Work order -> Can you rewrite the lines from the first one through the line containing "The width and", changing "screenshot" to "screen capture" and leaving everything else as it is?

::: Data for this task

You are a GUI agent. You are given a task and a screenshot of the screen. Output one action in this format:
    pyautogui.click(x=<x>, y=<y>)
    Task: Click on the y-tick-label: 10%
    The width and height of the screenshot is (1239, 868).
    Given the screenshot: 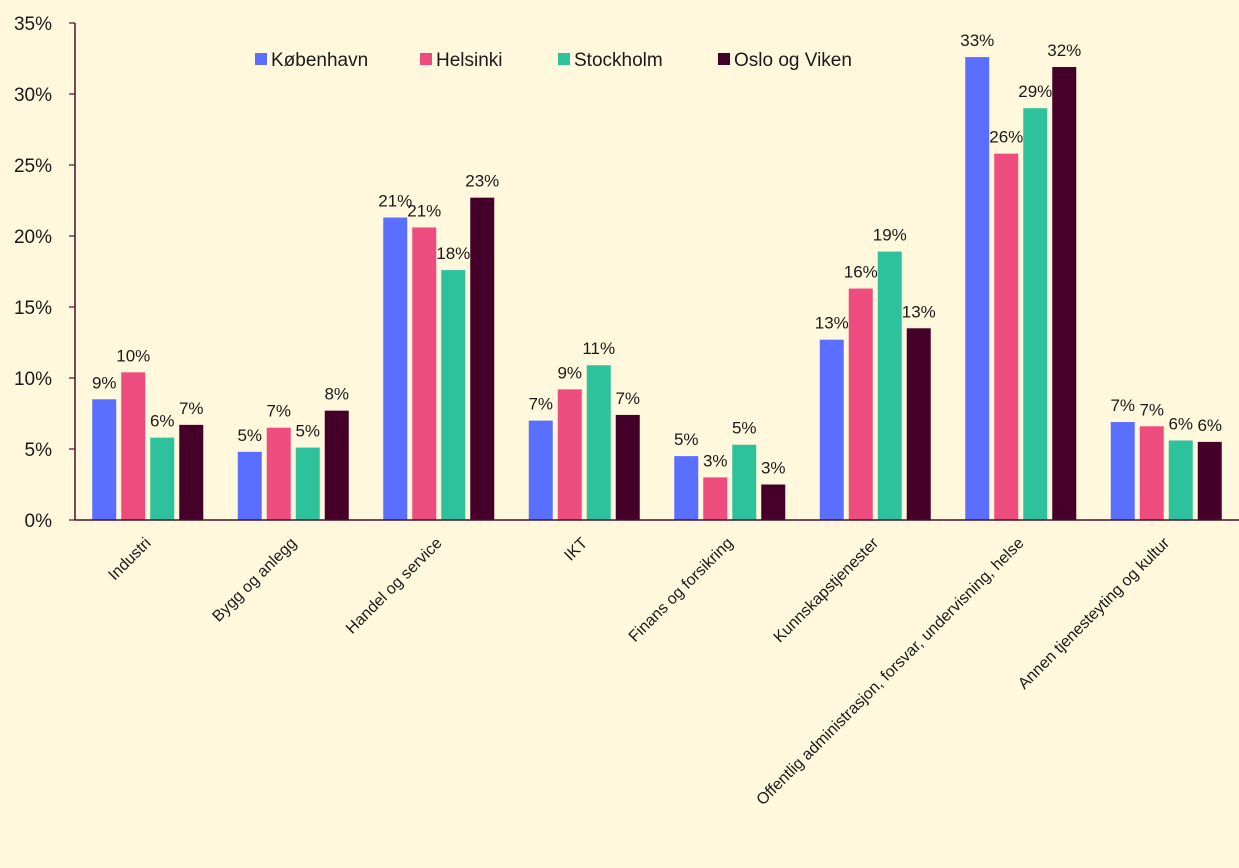 What is the action you would take?
    pyautogui.click(x=33, y=380)
    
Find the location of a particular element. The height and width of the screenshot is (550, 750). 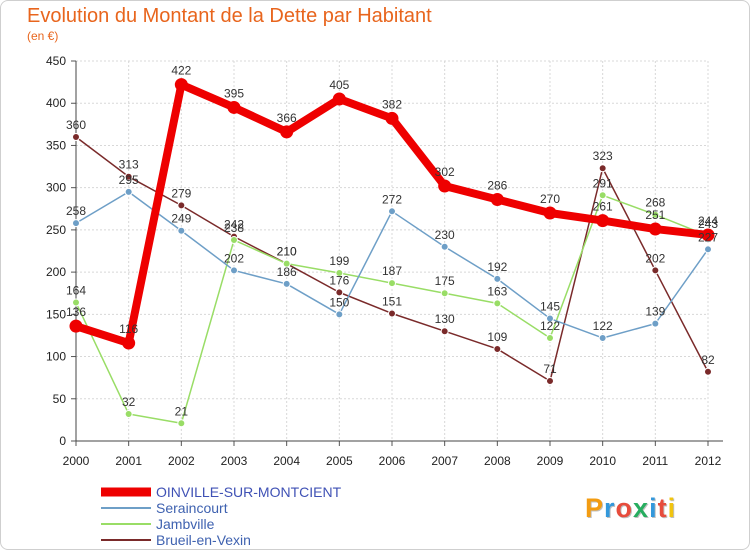

data-label: 323 is located at coordinates (603, 156).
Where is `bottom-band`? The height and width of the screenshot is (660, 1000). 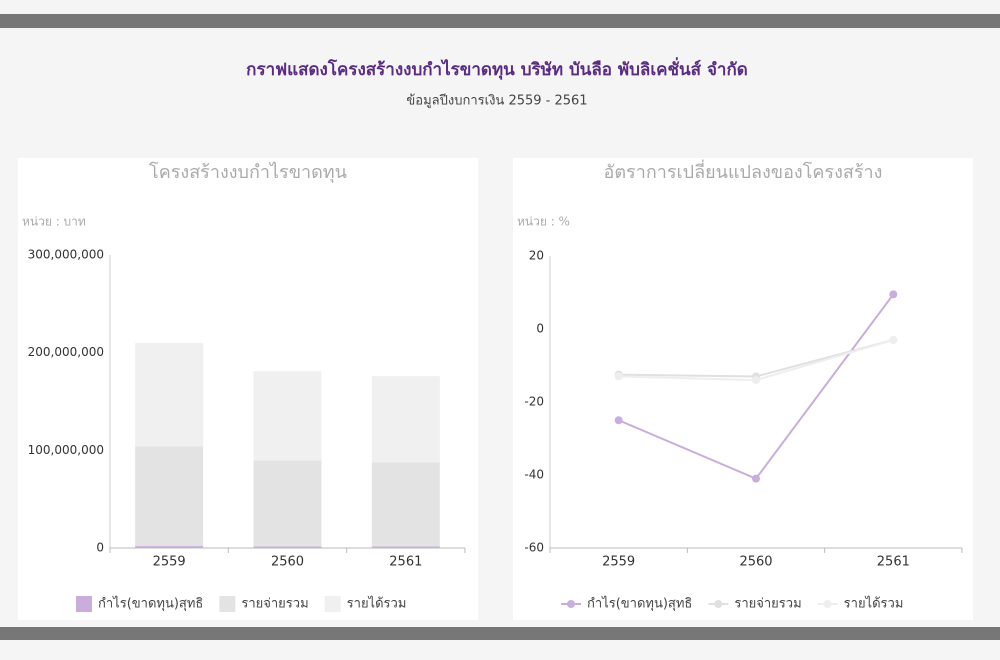
bottom-band is located at coordinates (500, 634).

::::::

Task response ->
You are a GUI agent. You are given a task and a screen capture of the screen. Output one action in this format:
    pyautogui.click(x=<x>, y=<y>)
    Task: Click on the y-tick-label: 10%
    The width and height of the screen capture is (1239, 868).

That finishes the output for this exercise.